For all the reasons you pointed out and the one above, these are still the recorded data. And, my statistic is based on the recorded data without projections. I never made another claim. Yet, some here a) read way more into this statistic than should be done and b) used that to write pages of attacks on me. Awesome.

Edit: Here is a link about underestimation of COVID-19 deaths in NYC. https://www.reuters.com/article/us-health-coronavirus-fdny/at-home-covid-19-deaths-may-be-significantly-undercounted-in-new-york-city-idUSKBN21P3KF

Even if the number of unrecorded home deaths in NYC were 200, that number is presumably much lower than the number of others deaths being recorded as caused by the virus, when in fact it was probably caused by something else, is my understanding. Also, 200 compared to the number of deaths in NYC is not that large. "A full 87,028 of those cases and 4,260 deaths are in New York City. (City-level data is sometimes less up to date than state-level data.)

200 compared to 4260, when many of the 4260 are probably due to things other than the virus. My thought.

"The federal government is classifying the deaths of patients infected with the coronavirus as COVID-19 deaths, regardless of any underlying health issues that could have contributed to the loss of someone’s life.

Dr. Deborah Birx, the response coordinator for the White House coronavirus task force, said the federal government is continuing to count the suspected COVID-19 deaths, despite other nations doing the opposite.

“There are other countries that if you had a pre-existing condition, and let’s say the virus caused you to go to the ICU [intensive care unit] and then have a heart or kidney problem,” she said during a Tuesday news briefing at the White House. “Some countries are recording that as a heart issue or a kidney issue and not a COVID-19 death.

“The intent is … if someone dies with COVID-19, we are counting that,” she added."

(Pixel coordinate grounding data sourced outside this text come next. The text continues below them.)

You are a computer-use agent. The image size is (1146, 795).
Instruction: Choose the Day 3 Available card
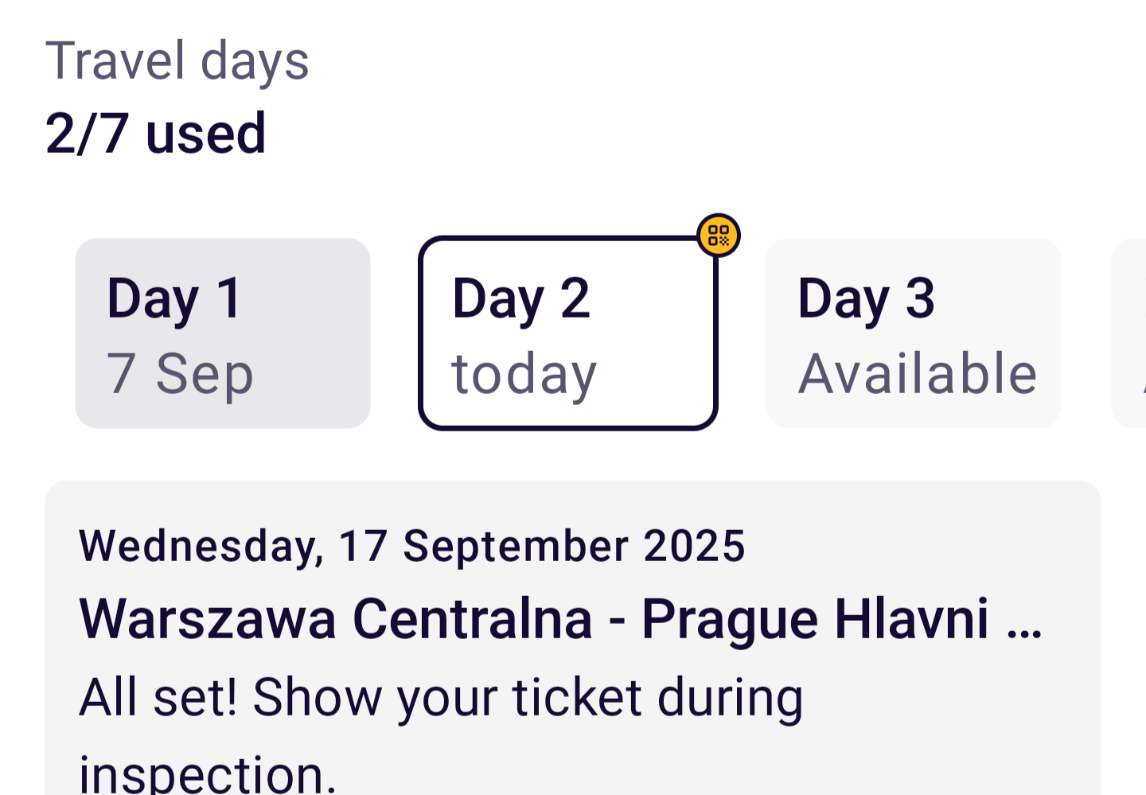[913, 333]
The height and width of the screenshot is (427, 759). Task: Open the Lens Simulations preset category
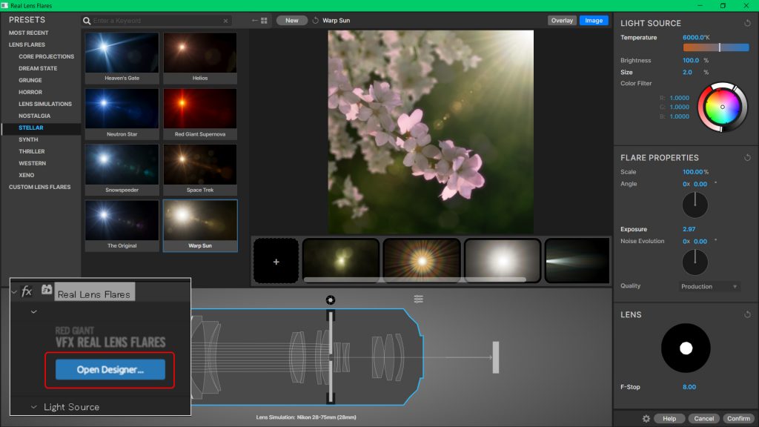[45, 104]
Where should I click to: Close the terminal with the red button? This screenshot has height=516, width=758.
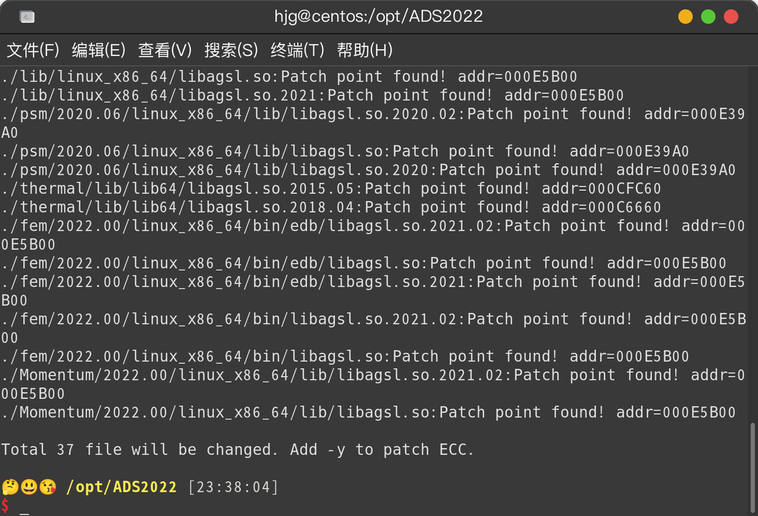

[I'm not arguing that the count is overstated, just that it probably isn't being understated. Birx and Fauci have been inconsistent in what they have said on this subject, in my view. Also, whether the official count is a bit high or bit low, isn't a big deal to me.]

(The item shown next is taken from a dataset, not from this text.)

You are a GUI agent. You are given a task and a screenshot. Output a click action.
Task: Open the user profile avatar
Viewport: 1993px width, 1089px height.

https://nypost.com/2020/04/07/feds-classify-all-coronavirus-patient-deaths-as-covid-19-deaths/
 
So, it has been over one week since I posted. Regression towards the mean must have taken place (look it up). Would any of you like to know the metric I originally gave? I have it for the USA and the world.
 
USA
ICCu7Gy.png

WORLD
IjOXA5C.png


This is data from https://www.worldometers.info/coronavirus/
 
kemajic said:
Grizbeer said:
‘68 when this first started PR (I beleive) posted something about governments overreacting and taking unnecessary precautions and you stated you were fine with that happening to keep people safe. I pointed out at the time that the over reaction was going to have severe repercussions on people

Then I point out that elderly at risk people are taking unnecessary risks by going to the grocery store every day or week and you feel compelled to respond you couldn’t get dinner from your favorite place. I am merely pointing out that we are all in this together, but some apparently are willing or being forced to make large sacrifices while others are not at all.

As far as being a dick head, sure Kem I will own that one. But since you are the king of arrogant dick heads, and have been since you joined the board, consider it a compliment.
Actually, I still get mixed reviews so I have more work to do to get there.